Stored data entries

►

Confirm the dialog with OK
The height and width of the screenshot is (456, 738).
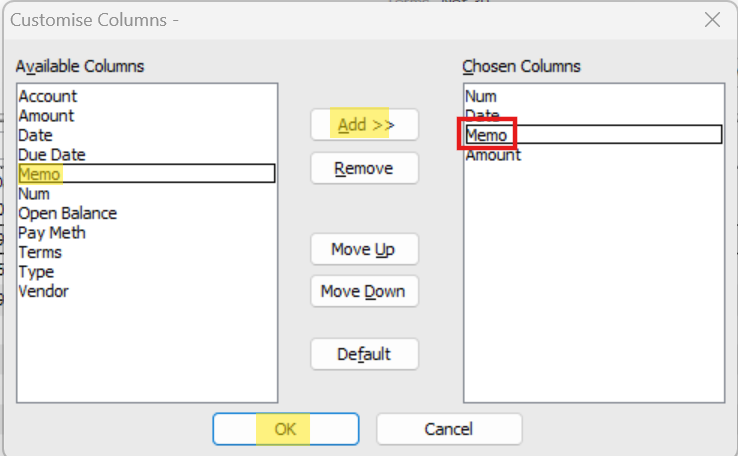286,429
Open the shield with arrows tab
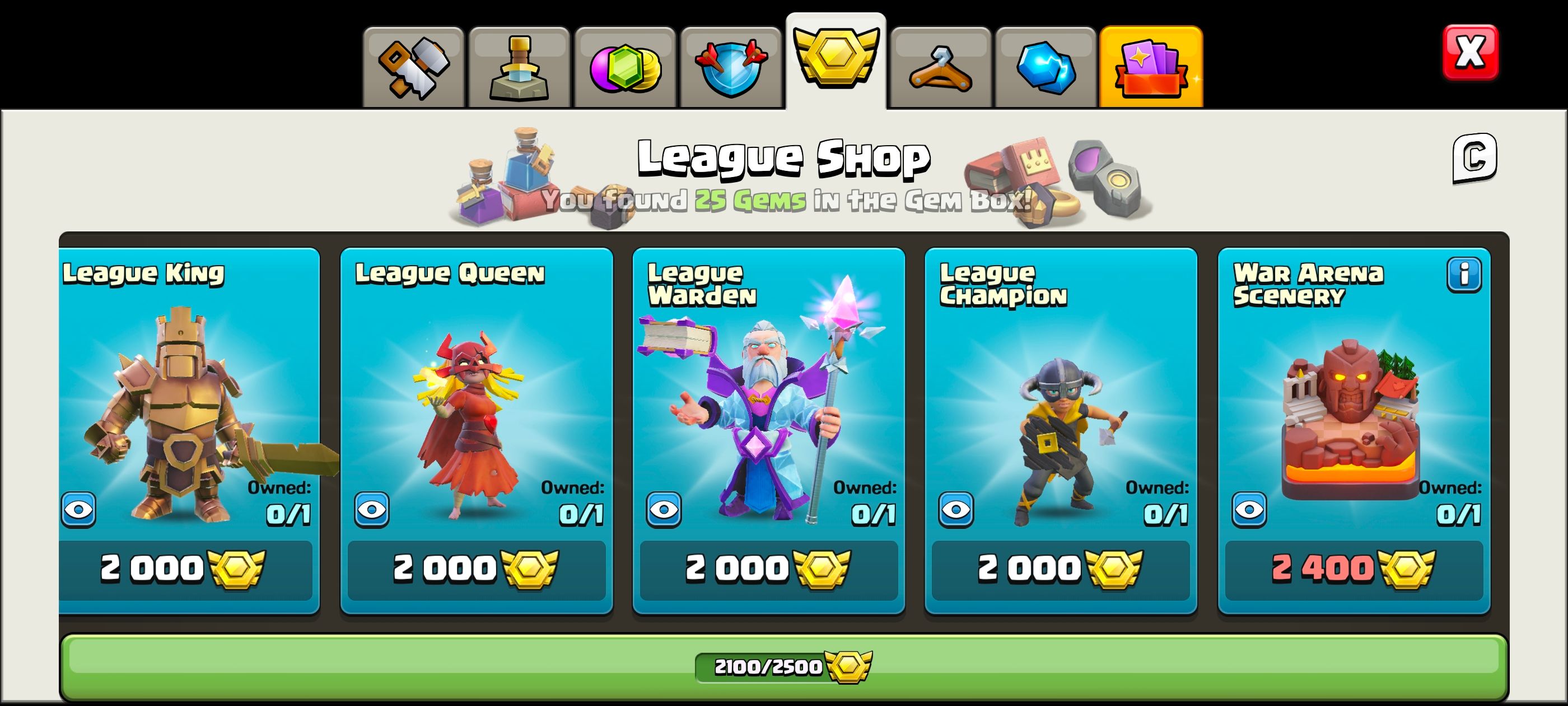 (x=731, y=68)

◄
►

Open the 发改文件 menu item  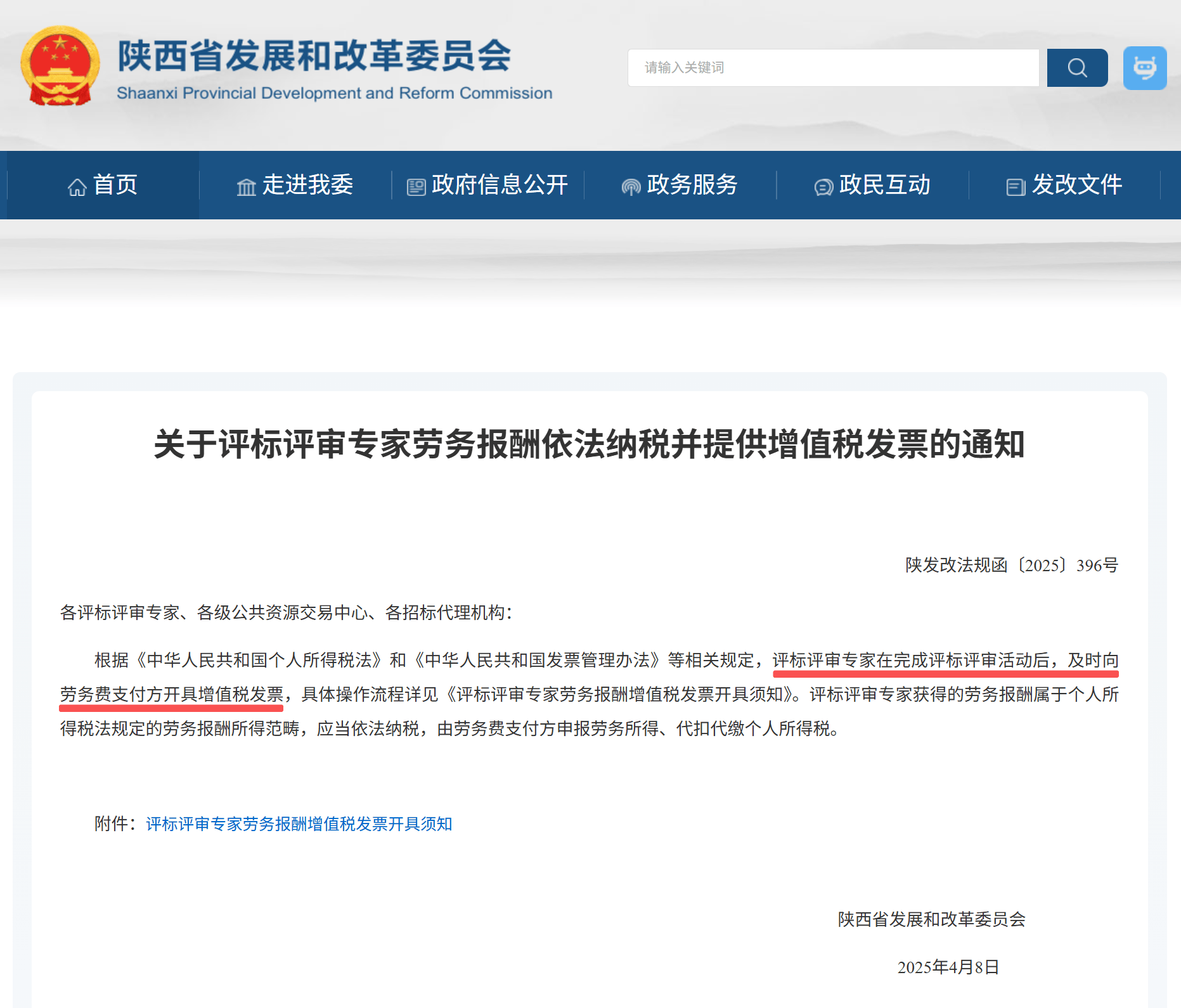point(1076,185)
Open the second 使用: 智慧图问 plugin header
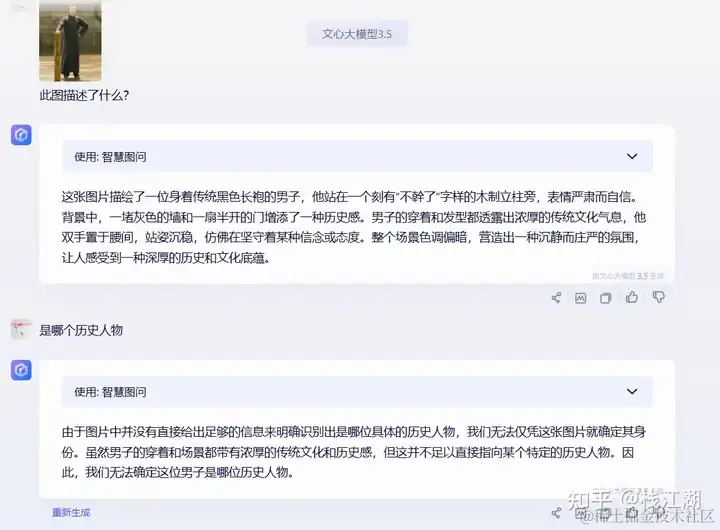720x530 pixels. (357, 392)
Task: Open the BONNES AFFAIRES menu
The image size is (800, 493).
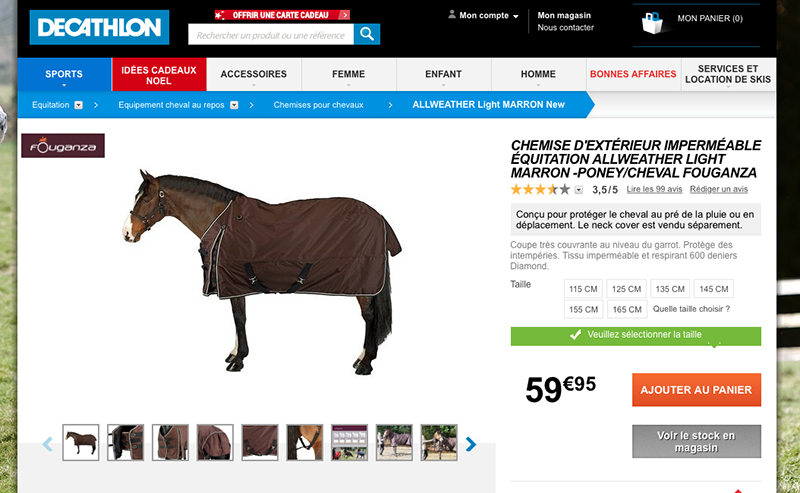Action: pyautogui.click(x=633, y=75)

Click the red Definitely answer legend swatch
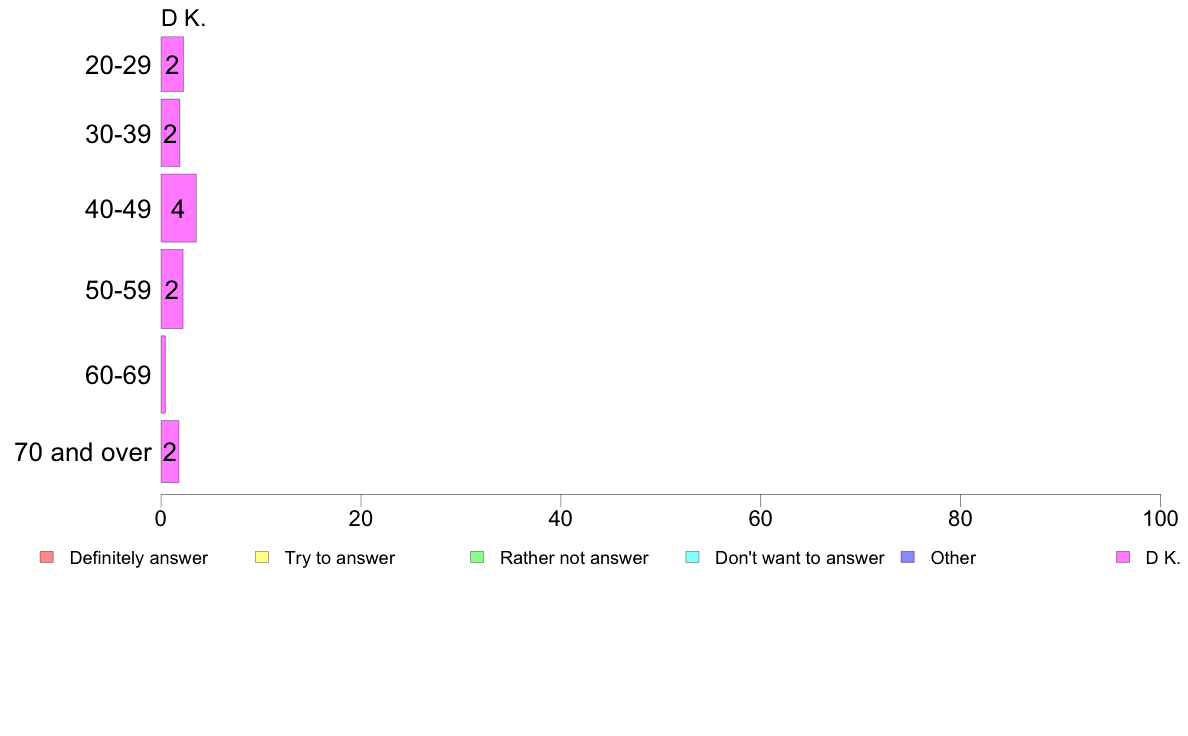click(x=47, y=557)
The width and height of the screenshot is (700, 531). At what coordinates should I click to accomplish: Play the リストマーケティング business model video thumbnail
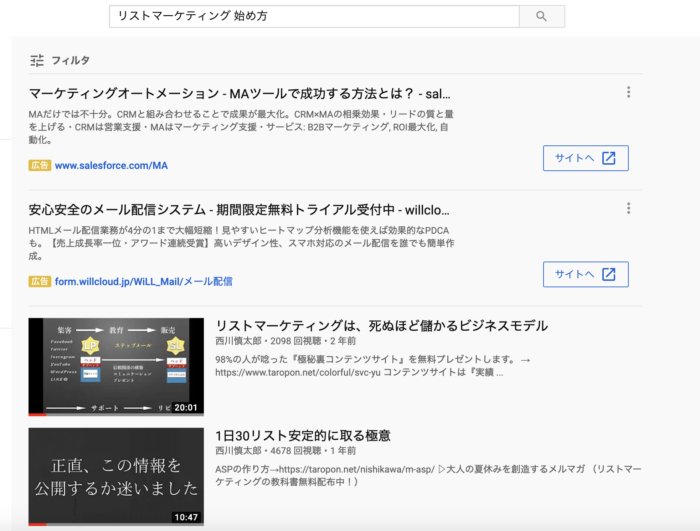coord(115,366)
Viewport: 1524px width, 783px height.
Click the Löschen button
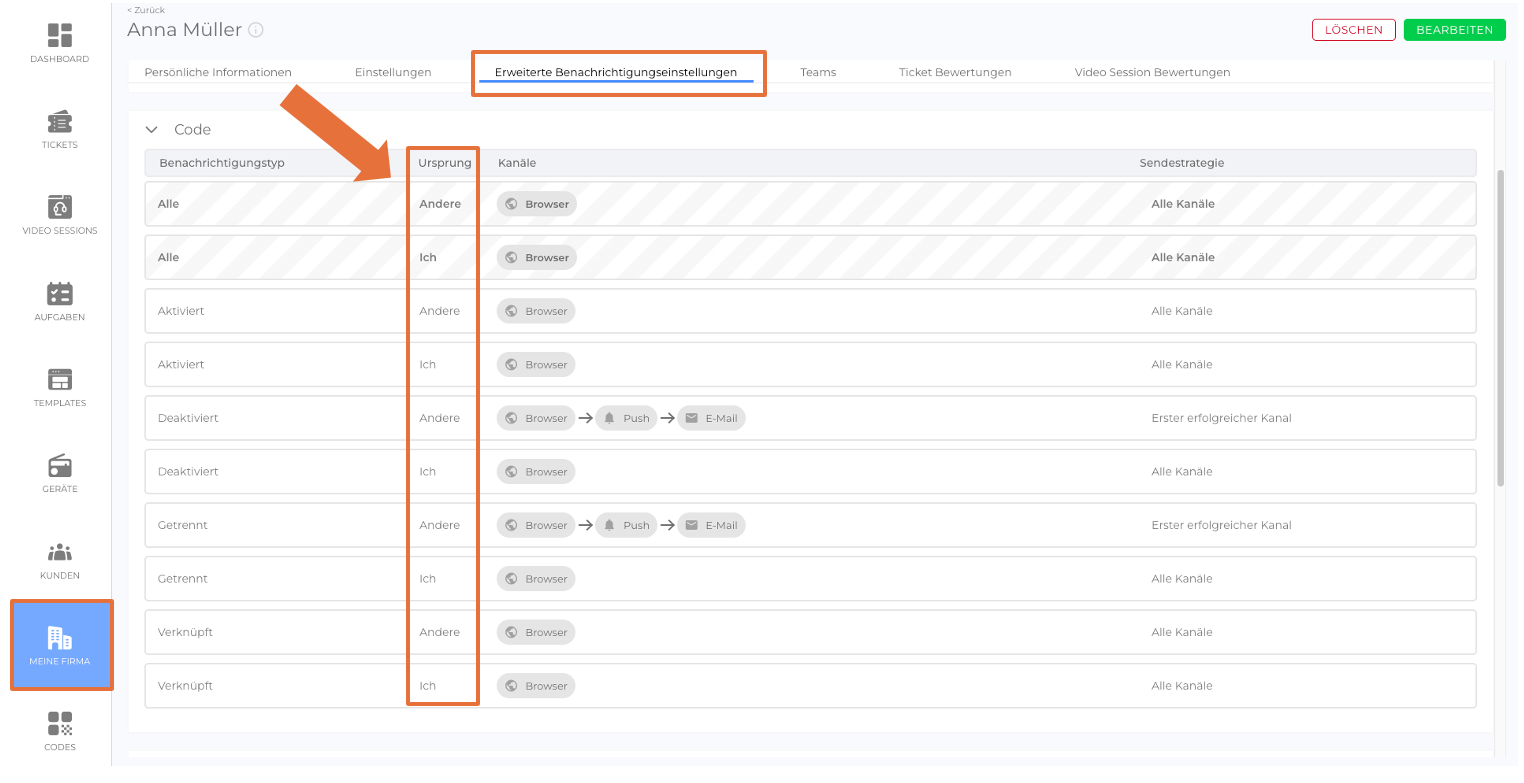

◄

* **What to produce**
Starting with the line that has "The image size is (800, 493)." and ending with the line that has "Click the Löschen button", repeat the lines above exactly, omitting every picture.

* **Answer to this task**
The image size is (800, 493).
Action: pyautogui.click(x=633, y=75)

Click the red Definitely answer legend swatch
click(x=47, y=557)
The width and height of the screenshot is (700, 531). At what coordinates should I click to accomplish: Play the リストマーケティング business model video thumbnail
coord(115,366)
Viewport: 1524px width, 783px height.
Click the Löschen button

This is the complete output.